EXERCISE:
Copy only the lines from the one containing "Screen dimensions: 388x375" through the final line of the records below, exactly as written, with no pictures.

INFORMATION SUPPLIED:
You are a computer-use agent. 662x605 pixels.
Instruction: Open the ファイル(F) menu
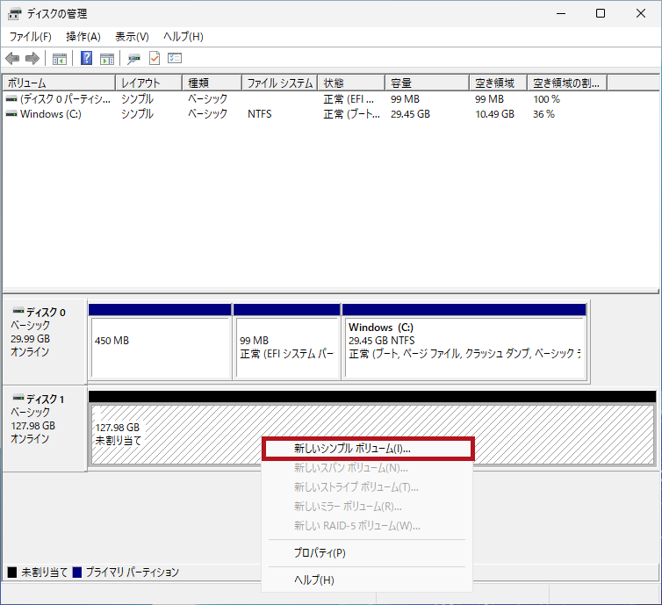[x=31, y=37]
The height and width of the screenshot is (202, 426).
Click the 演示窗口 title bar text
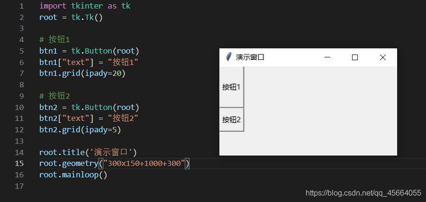click(x=250, y=57)
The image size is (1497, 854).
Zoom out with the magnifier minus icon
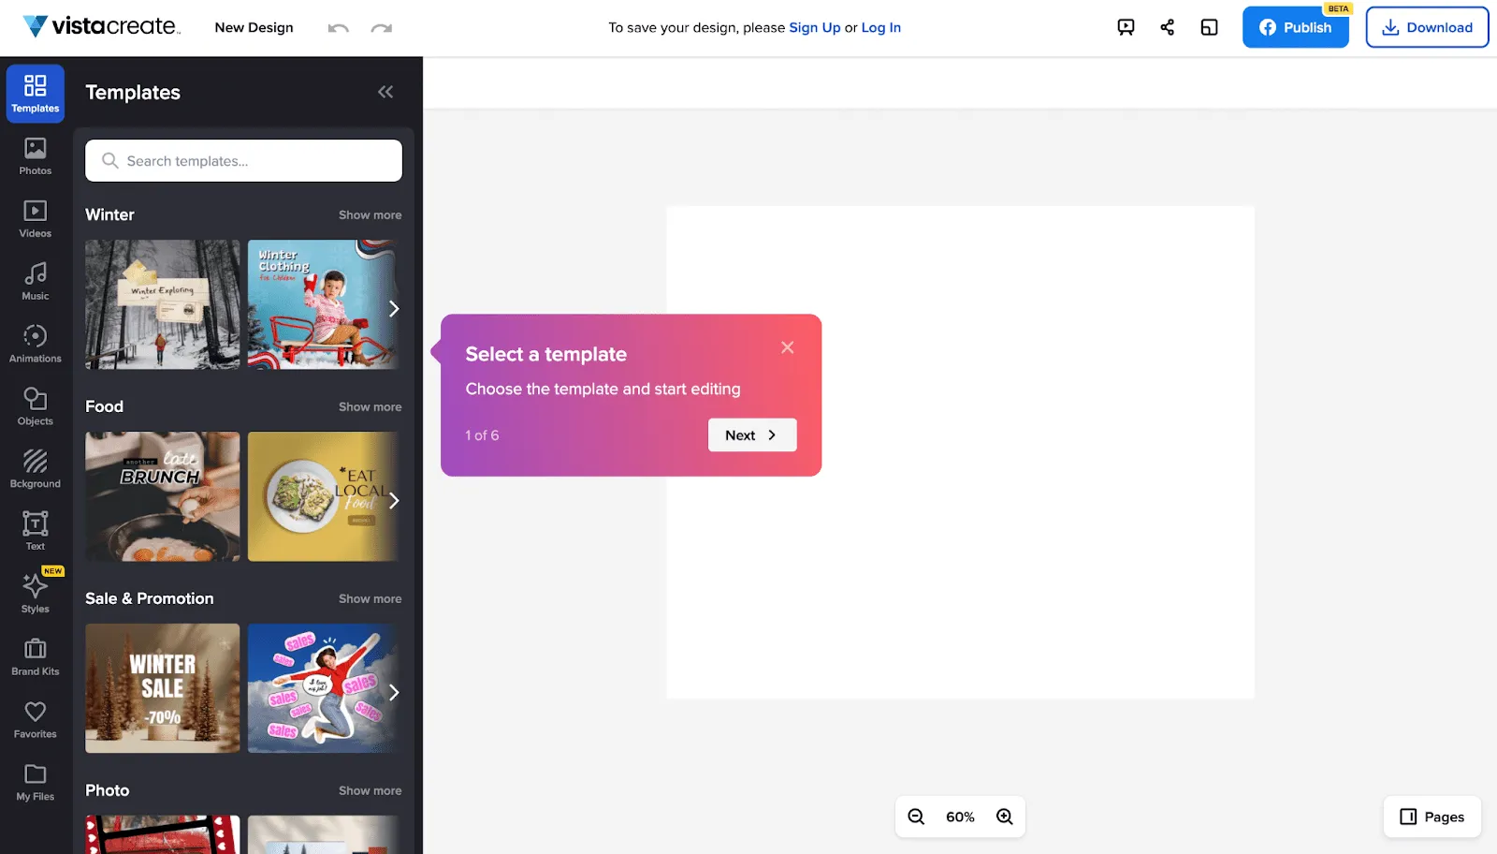pos(916,817)
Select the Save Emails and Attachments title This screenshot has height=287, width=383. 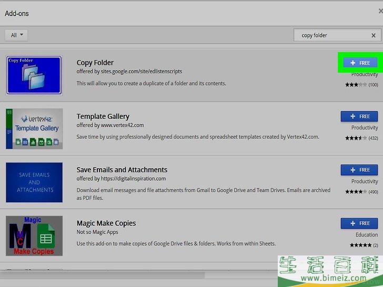122,170
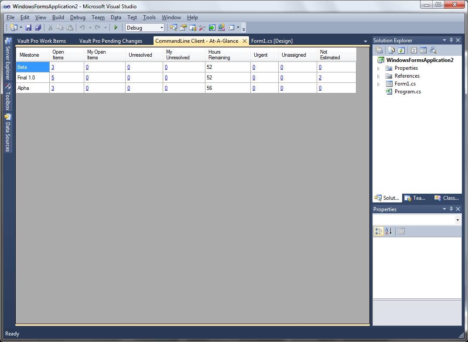This screenshot has height=342, width=468.
Task: Open the Toolbox sidebar panel
Action: click(x=8, y=98)
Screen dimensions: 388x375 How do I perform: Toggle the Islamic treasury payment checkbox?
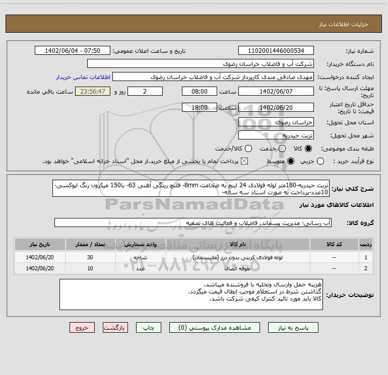click(x=244, y=161)

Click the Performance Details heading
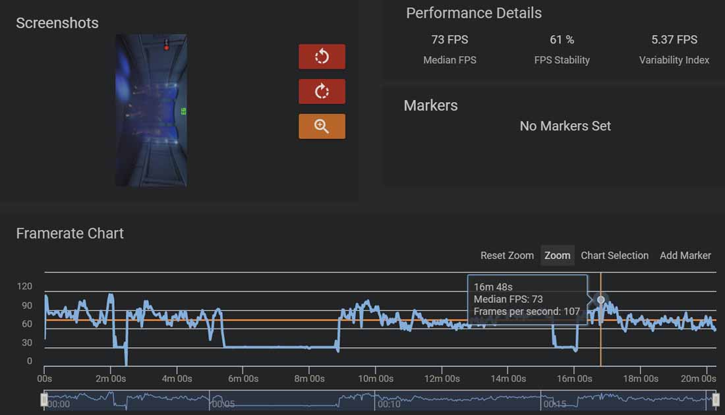[x=473, y=13]
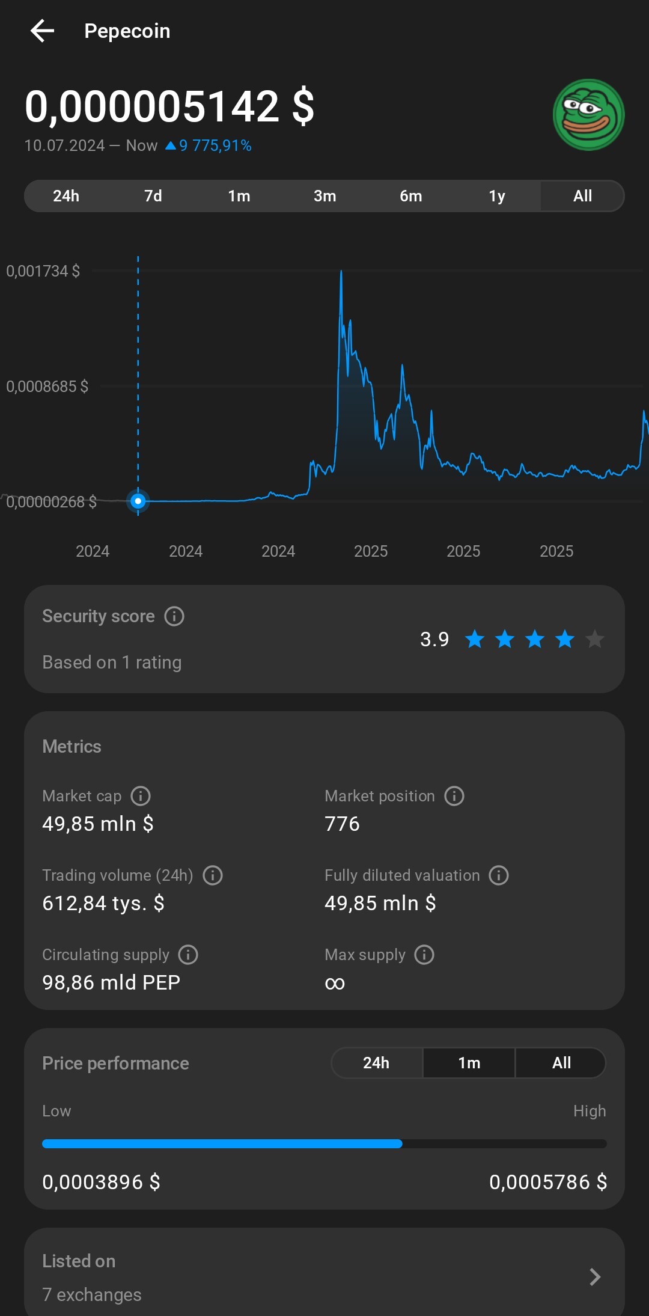Show Circulating supply info tooltip
Screen dimensions: 649x1316
coord(188,955)
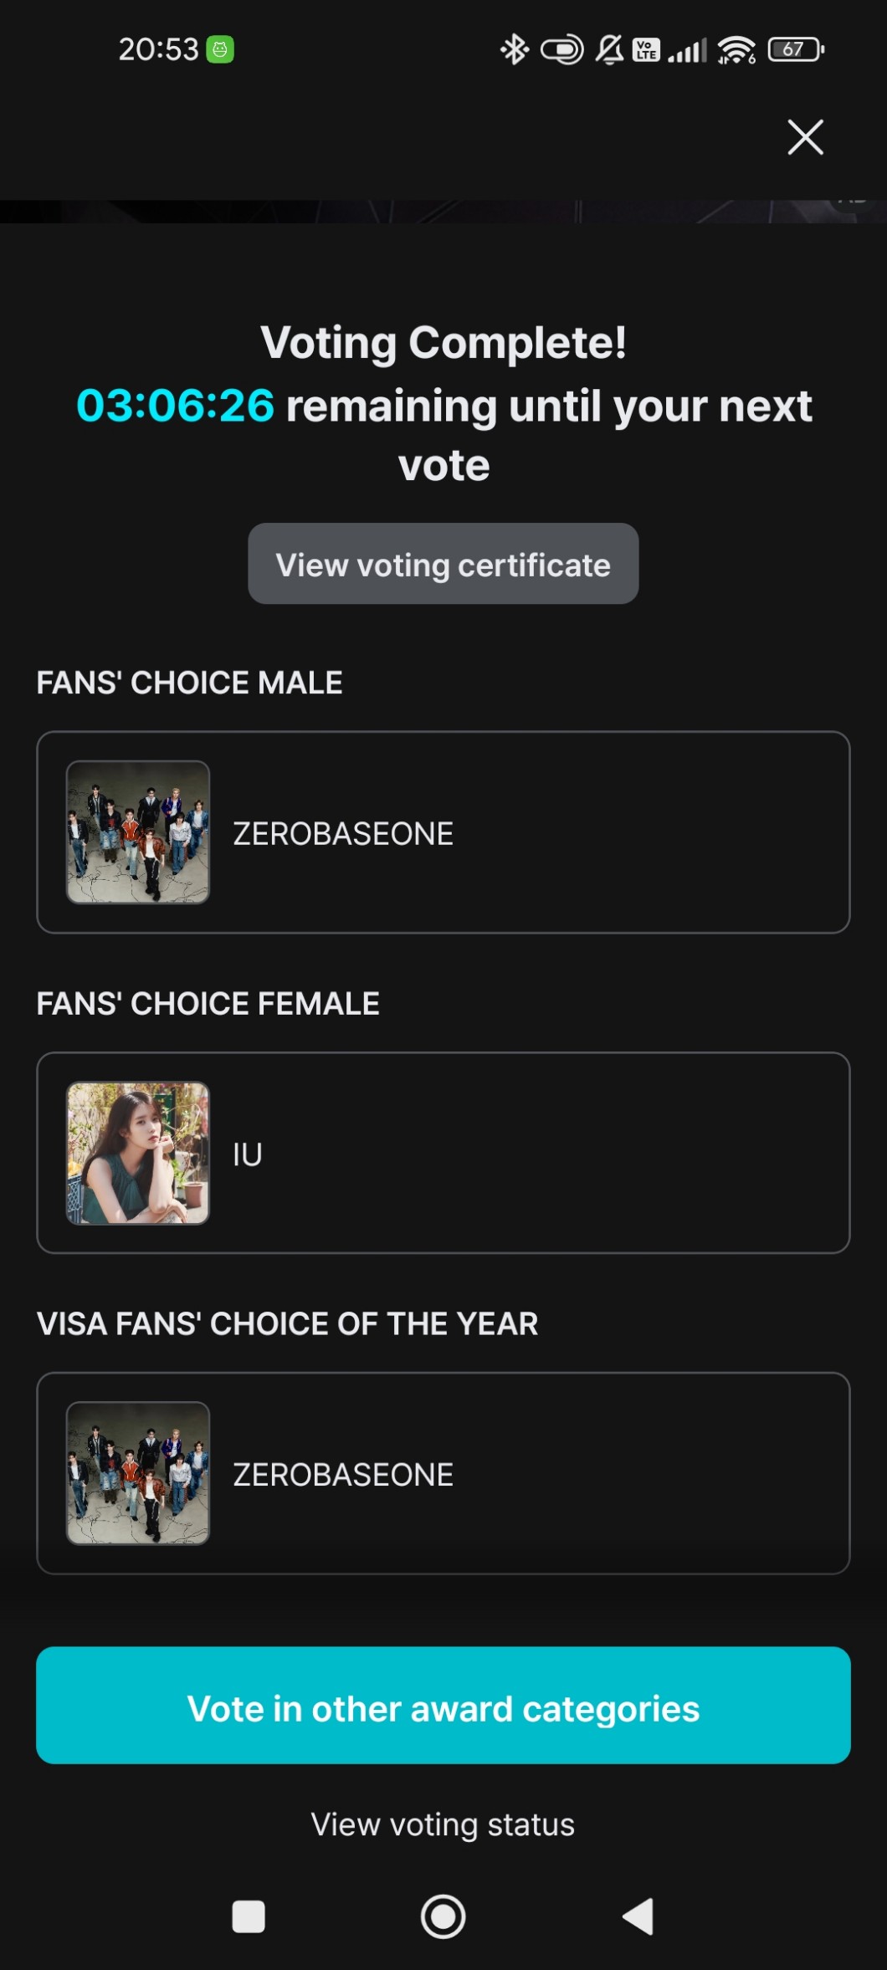Image resolution: width=887 pixels, height=1970 pixels.
Task: Tap ZEROBASEONE thumbnail under Fans' Choice Male
Action: pos(138,832)
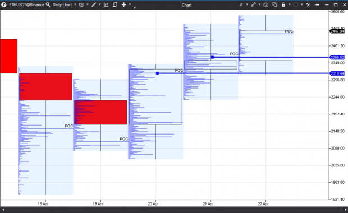Toggle the chart lock padlock

click(x=283, y=4)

YOUR SOLUTION:
Screen dimensions: 388x375 How do I perform: Toggle the Islamic treasury payment checkbox?
click(x=244, y=161)

Click the Performance Details heading
[x=473, y=13]
Show Circulating supply info tooltip
Screen dimensions: 649x1316
coord(188,955)
Image resolution: width=887 pixels, height=1970 pixels.
Task: Tap ZEROBASEONE thumbnail under Fans' Choice Male
Action: pos(138,832)
Toggle the chart lock padlock

click(x=283, y=4)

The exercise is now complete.